Start of INPUT RECORDS

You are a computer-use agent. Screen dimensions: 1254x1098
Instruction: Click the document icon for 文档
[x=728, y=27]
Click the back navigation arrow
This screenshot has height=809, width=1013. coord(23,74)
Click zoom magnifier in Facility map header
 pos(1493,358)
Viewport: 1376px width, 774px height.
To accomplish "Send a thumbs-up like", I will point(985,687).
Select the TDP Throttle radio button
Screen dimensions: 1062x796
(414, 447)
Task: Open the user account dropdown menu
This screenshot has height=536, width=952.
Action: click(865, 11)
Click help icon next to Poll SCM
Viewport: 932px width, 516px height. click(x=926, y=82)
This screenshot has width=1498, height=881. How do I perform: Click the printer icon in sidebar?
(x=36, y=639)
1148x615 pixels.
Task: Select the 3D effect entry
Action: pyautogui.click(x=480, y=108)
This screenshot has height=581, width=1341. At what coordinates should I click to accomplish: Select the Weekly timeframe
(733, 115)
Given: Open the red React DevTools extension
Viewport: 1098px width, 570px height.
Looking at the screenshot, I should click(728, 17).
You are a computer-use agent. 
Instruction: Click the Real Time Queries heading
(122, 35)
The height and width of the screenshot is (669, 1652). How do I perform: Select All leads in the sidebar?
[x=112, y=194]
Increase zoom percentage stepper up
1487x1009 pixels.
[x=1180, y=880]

End of INPUT RECORDS

WHAT TO DO
Write the records out once more. Each line must match.

RESPONSE TO THIS EXERCISE
You are a computer-use agent. Screen dimensions: 1254x1098
Instruction: Click the document icon for 文档
[x=728, y=27]
Click the back navigation arrow
This screenshot has height=809, width=1013. coord(23,74)
Click zoom magnifier in Facility map header
 pos(1493,358)
Viewport: 1376px width, 774px height.
To accomplish "Send a thumbs-up like", I will point(985,687).
Select the TDP Throttle radio button
Screen dimensions: 1062x796
(414, 447)
Task: Open the user account dropdown menu
This screenshot has height=536, width=952.
Action: click(865, 11)
Click help icon next to Poll SCM
Viewport: 932px width, 516px height. click(x=926, y=82)
This screenshot has width=1498, height=881. How do I perform: Click the printer icon in sidebar?
(x=36, y=639)
1148x615 pixels.
Task: Select the 3D effect entry
Action: pyautogui.click(x=480, y=108)
This screenshot has height=581, width=1341. At what coordinates should I click to accomplish: Select the Weekly timeframe
(733, 115)
Given: Open the red React DevTools extension
Viewport: 1098px width, 570px height.
Looking at the screenshot, I should click(728, 17).
You are a computer-use agent. 
Instruction: Click the Real Time Queries heading
(122, 35)
The height and width of the screenshot is (669, 1652). How do I perform: Select All leads in the sidebar?
[x=112, y=194]
Increase zoom percentage stepper up
1487x1009 pixels.
[x=1180, y=880]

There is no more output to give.